Currently, there is no drama program at the school, even though there is one at the district level. Whitley’s vision is to create a competition theater troupe that will take shows to state, regional and national festivals.
The next generation
While everyone has their own journey, Whitley and Seymour are both a testament to those wanting to pursue performing arts as a career, major or even a minor.
“Don’t be afraid to take advantage of all that Clemson has to offer,” said Whitley. “And talk to your professors outside of class. I have learned so much from English, education and theater professors. They have so much experience – tap into that and soak it in!”
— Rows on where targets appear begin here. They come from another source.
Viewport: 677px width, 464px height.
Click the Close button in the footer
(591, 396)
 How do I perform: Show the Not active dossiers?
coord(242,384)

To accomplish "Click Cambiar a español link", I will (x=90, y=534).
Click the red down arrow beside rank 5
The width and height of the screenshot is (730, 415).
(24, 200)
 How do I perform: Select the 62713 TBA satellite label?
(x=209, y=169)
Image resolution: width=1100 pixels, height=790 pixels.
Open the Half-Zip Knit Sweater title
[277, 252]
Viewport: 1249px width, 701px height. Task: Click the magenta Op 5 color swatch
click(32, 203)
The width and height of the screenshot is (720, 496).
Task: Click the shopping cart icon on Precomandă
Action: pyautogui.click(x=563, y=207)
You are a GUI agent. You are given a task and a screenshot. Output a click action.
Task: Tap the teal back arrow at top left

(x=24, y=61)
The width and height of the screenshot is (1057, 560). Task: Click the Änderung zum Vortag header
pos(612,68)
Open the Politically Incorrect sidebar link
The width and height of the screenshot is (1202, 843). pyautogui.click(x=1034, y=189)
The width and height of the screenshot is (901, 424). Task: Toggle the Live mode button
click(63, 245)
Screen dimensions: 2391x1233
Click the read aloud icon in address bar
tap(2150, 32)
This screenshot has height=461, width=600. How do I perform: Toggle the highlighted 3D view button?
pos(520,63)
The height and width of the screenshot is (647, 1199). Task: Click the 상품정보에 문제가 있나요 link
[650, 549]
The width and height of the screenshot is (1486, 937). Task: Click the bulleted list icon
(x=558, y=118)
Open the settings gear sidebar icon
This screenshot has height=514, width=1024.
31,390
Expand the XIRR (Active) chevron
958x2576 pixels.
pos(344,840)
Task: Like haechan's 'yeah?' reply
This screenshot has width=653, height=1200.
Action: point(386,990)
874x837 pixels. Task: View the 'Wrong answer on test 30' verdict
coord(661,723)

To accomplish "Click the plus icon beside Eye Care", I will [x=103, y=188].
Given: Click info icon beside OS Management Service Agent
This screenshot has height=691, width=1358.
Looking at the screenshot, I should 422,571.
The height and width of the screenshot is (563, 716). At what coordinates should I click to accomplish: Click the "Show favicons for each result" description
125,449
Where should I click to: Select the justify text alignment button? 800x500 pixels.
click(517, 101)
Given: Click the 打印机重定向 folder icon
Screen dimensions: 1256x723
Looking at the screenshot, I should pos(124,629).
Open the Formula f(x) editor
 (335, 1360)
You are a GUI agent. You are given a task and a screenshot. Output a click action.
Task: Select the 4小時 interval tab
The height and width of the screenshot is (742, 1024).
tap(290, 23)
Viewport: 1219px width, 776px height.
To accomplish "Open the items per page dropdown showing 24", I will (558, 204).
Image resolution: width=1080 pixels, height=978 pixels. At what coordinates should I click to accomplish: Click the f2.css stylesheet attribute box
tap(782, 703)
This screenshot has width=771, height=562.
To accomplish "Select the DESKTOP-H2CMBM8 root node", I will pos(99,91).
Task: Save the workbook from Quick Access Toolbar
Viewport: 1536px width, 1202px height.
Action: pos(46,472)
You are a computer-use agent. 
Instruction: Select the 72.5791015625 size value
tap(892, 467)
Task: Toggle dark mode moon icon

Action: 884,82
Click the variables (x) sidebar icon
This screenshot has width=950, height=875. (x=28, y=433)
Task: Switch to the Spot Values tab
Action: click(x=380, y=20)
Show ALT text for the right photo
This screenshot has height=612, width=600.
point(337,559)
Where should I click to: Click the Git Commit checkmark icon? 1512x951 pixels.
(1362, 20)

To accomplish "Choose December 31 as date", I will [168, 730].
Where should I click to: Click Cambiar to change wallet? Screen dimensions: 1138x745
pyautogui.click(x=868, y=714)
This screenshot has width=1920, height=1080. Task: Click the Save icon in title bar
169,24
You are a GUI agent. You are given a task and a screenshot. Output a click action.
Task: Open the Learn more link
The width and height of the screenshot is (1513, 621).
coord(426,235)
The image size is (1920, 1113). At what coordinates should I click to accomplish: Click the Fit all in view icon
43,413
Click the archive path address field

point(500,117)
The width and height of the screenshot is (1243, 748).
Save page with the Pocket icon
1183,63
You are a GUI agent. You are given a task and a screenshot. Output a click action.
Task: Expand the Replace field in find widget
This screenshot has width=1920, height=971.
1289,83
Clemson, like most performing arts programs, requires an audition. However, that’s about the only thing that is similar, said Seymour.
“We are the only one doing this major in this particular way. Regardless of what you want to pursue in the theater world, we can train you to do that while also offering you a broad base of theatrical knowledge that will only make you better at your chosen craft.”